## [What is expected]
Express the lines below, from the one containing "You are a computer-use agent." through the one containing "pyautogui.click(x=320, y=41)", both ends included, as a JSON list of strings with one string per line and no blank lines. Leave the pictures out.

## [Data in this exercise]
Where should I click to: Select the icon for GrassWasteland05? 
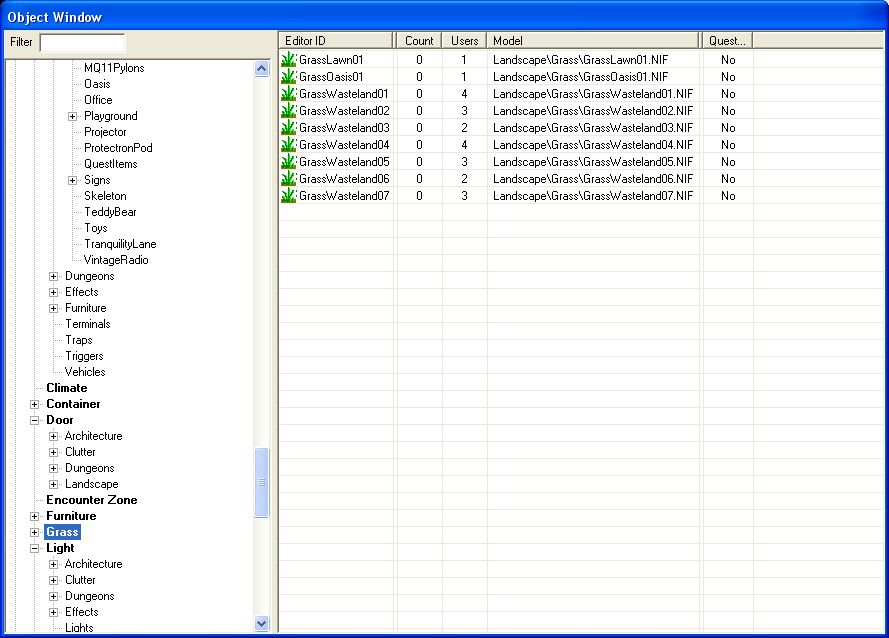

---

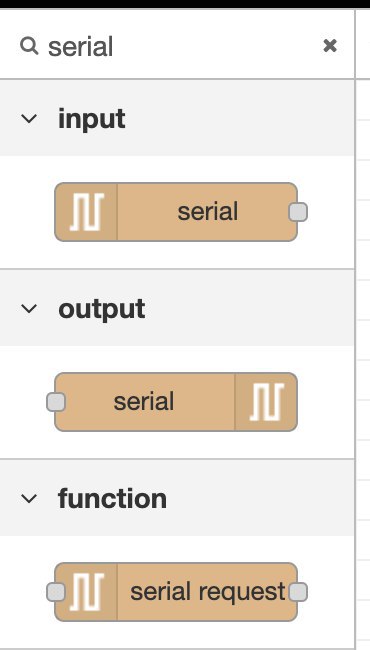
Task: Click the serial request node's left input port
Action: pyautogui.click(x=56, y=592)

...

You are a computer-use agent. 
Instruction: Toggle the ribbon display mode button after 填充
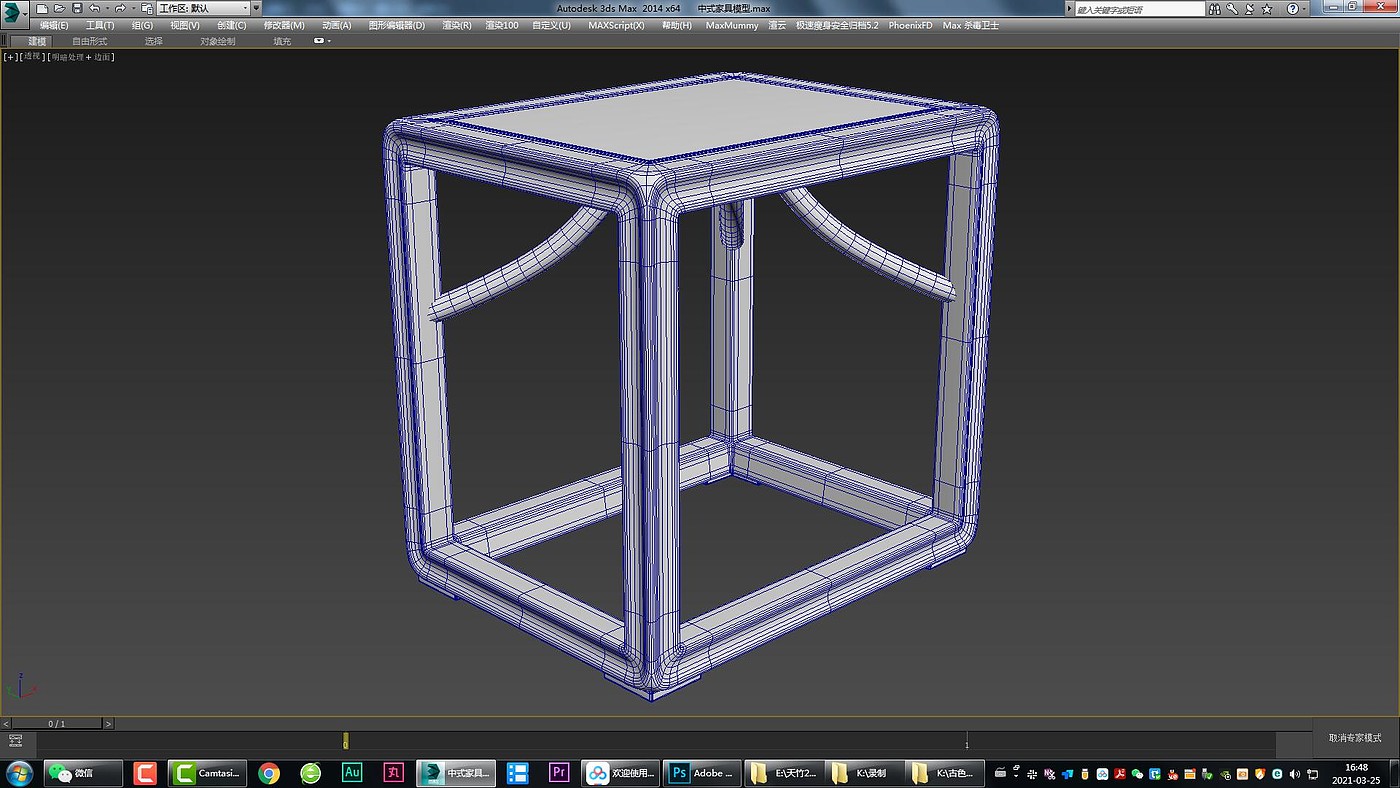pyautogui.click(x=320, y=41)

## [Task response]
[
  "You are a computer-use agent. ",
  "Instruction: Toggle the ribbon display mode button after 填充",
  "pyautogui.click(x=320, y=41)"
]